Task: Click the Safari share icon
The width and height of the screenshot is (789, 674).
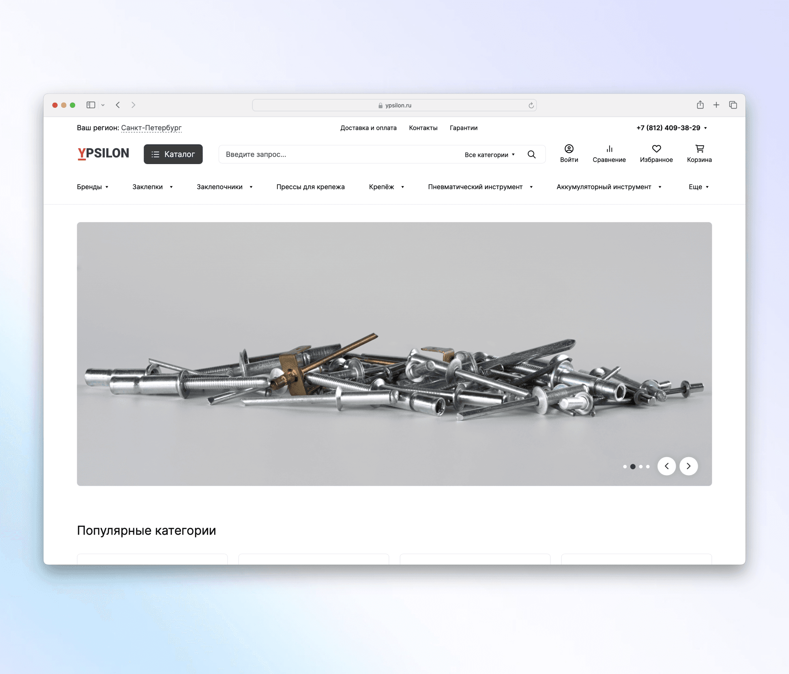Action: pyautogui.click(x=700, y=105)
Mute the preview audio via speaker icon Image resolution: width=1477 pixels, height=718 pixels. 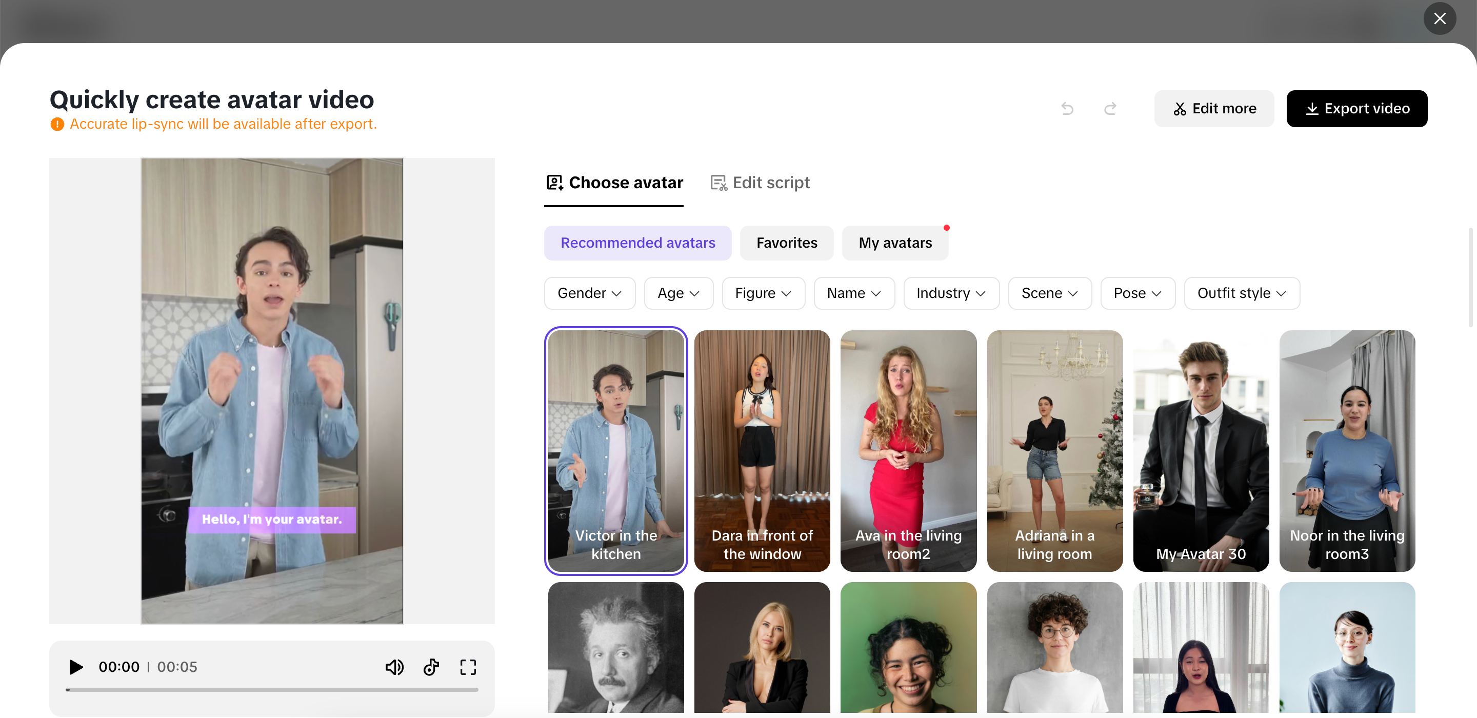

================

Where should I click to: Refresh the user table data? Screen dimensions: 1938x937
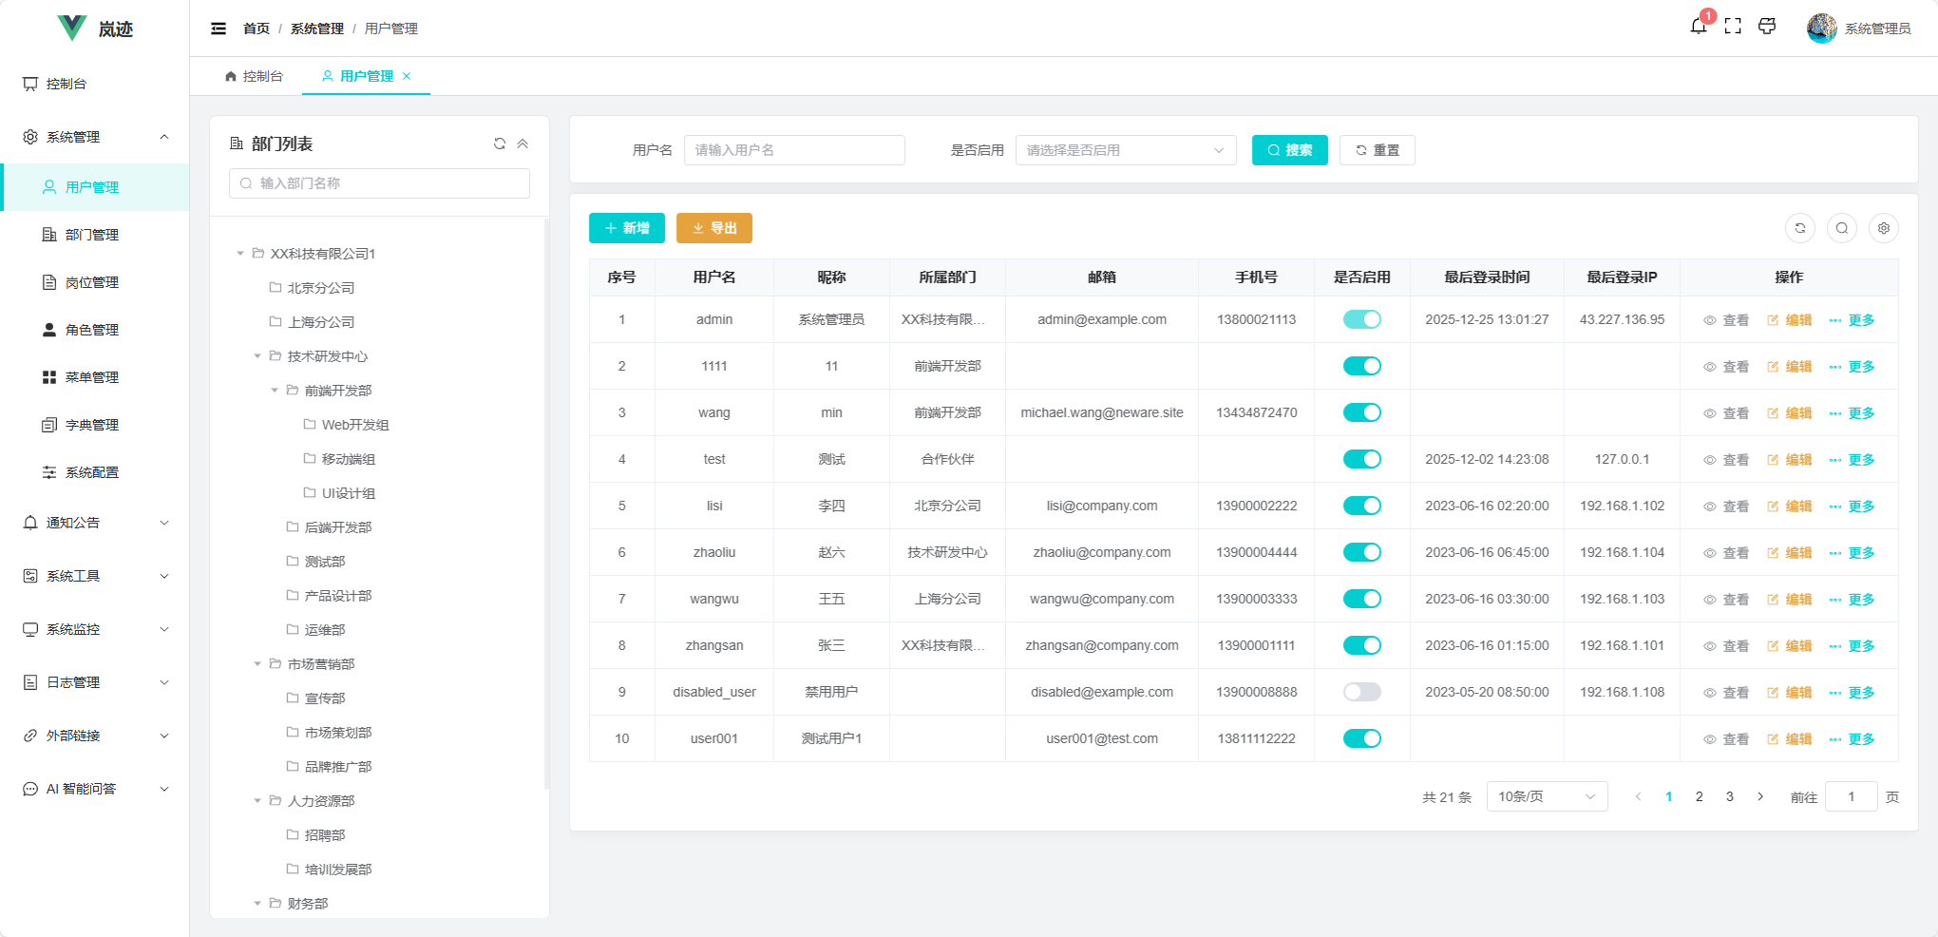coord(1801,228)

================

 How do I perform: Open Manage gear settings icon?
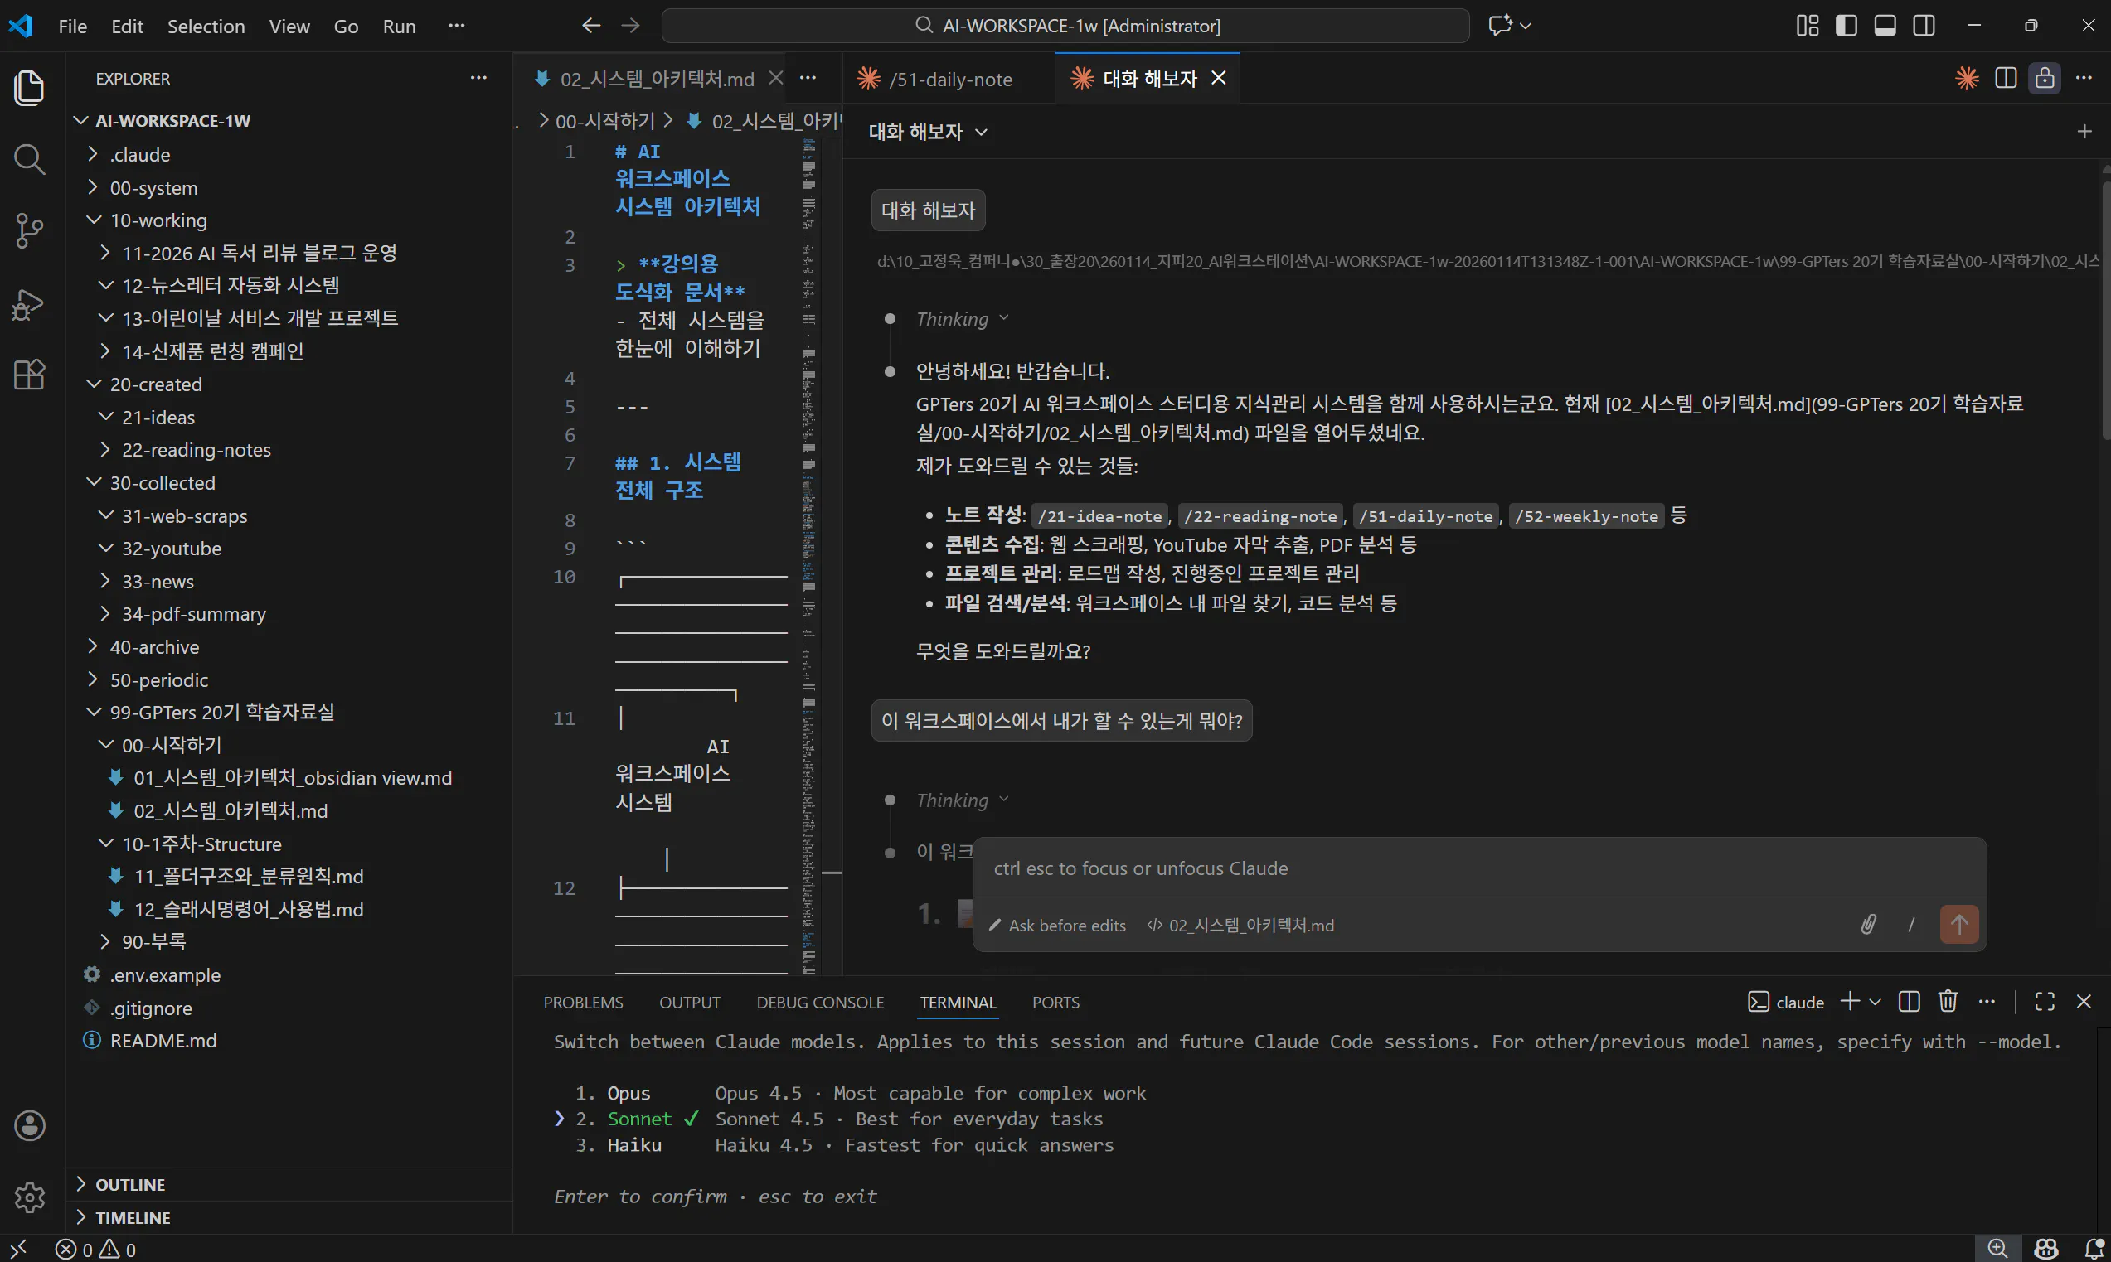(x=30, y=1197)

================

In the data above, find the line with "Task: Click the Safari share icon" and the line with "Mute the preview". Please copy exactly those two lines and every line between them, but not the pictures.

Task: Click the Safari share icon
The width and height of the screenshot is (789, 674).
Action: pyautogui.click(x=700, y=105)
Mute the preview audio via speaker icon Image resolution: width=1477 pixels, height=718 pixels. 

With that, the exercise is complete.